REQUIRED WORK:
When the line containing "Expand the add special layer dropdown arrow" is found in the data below, give it again along with every later line, exactly; drop the pictures.

SUPPLIED MATERIAL:
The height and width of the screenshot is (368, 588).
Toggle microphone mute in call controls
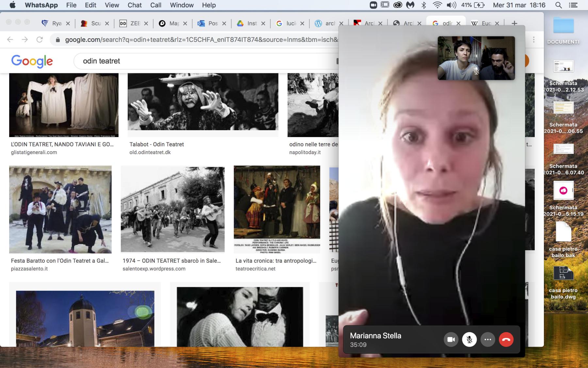(x=469, y=340)
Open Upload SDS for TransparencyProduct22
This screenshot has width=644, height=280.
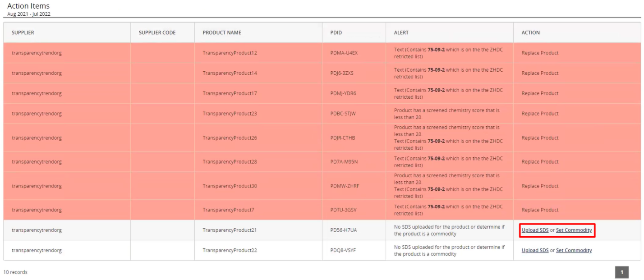535,250
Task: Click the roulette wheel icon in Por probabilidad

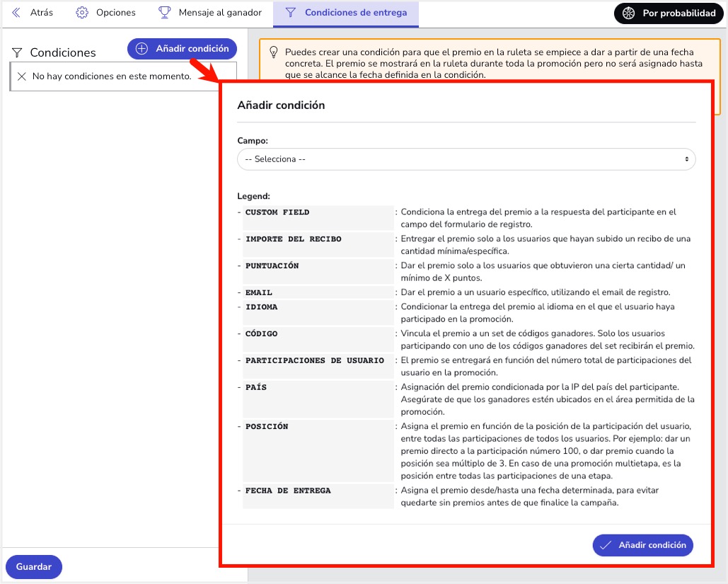Action: coord(628,13)
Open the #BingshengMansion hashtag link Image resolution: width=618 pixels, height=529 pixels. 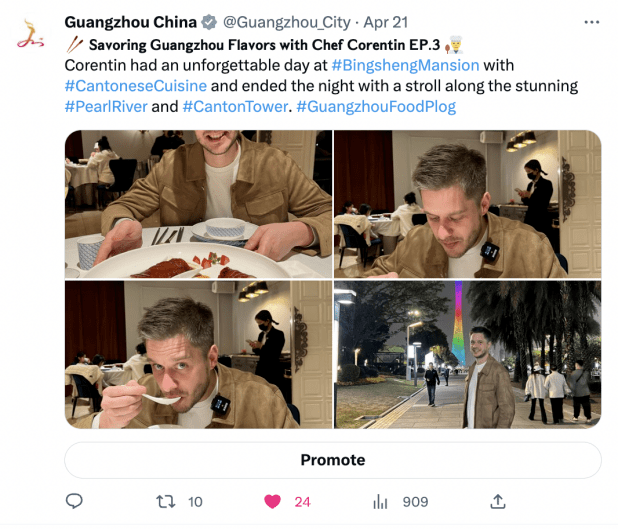(x=405, y=65)
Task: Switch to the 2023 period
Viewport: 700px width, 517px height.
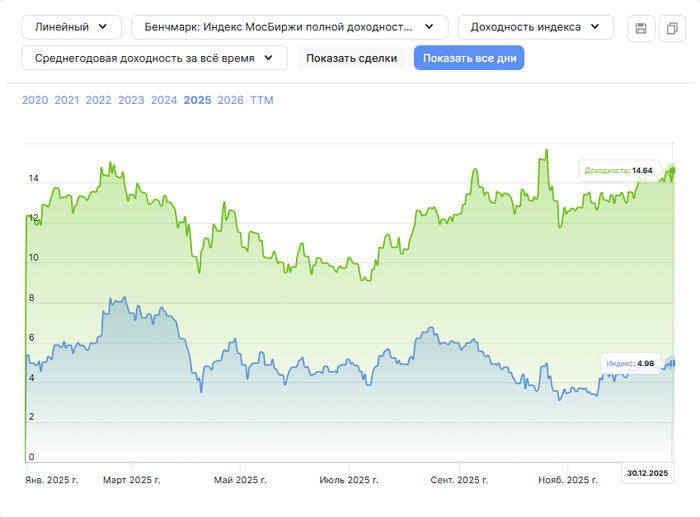Action: pos(131,100)
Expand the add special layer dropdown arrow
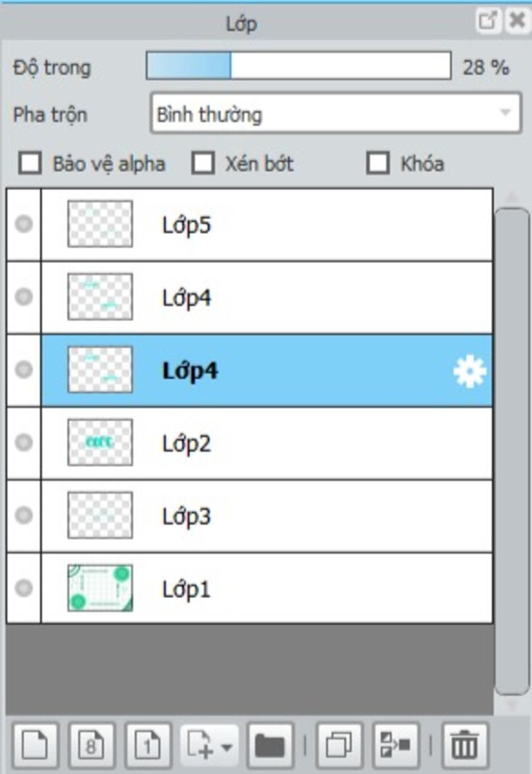The height and width of the screenshot is (774, 532). 227,748
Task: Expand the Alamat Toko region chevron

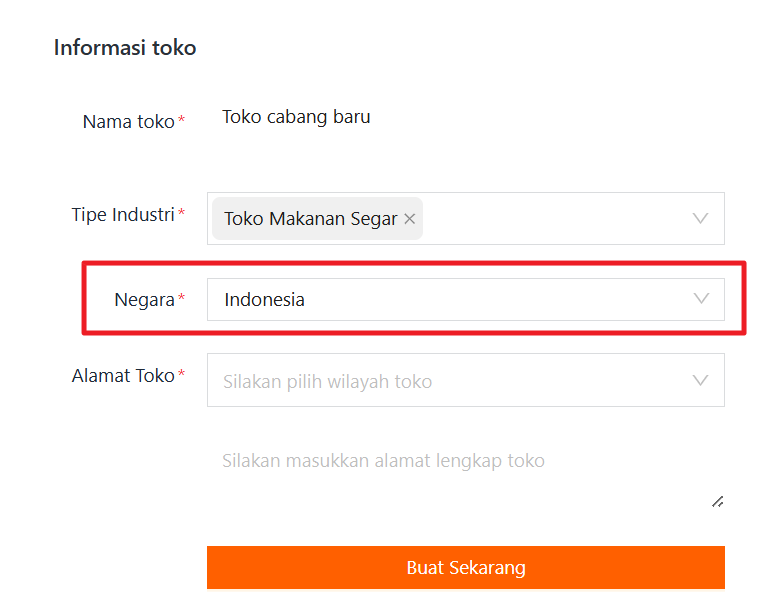Action: point(701,380)
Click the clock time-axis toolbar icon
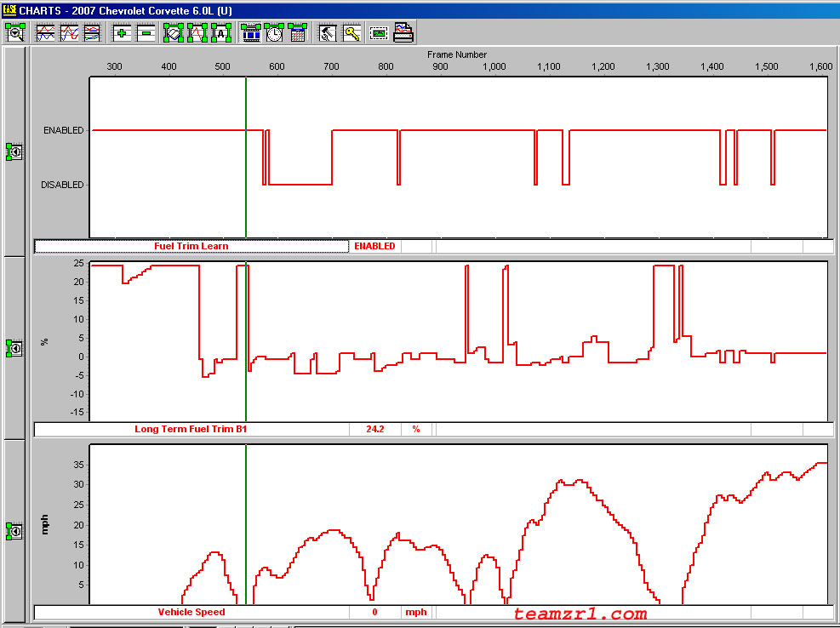This screenshot has width=840, height=628. (x=274, y=33)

EXERCISE ANSWER:
Expand the add special layer dropdown arrow
The height and width of the screenshot is (774, 532). 227,748
Task: Expand the Alamat Toko region chevron

Action: point(701,380)
Click the clock time-axis toolbar icon
This screenshot has width=840, height=628. (x=274, y=33)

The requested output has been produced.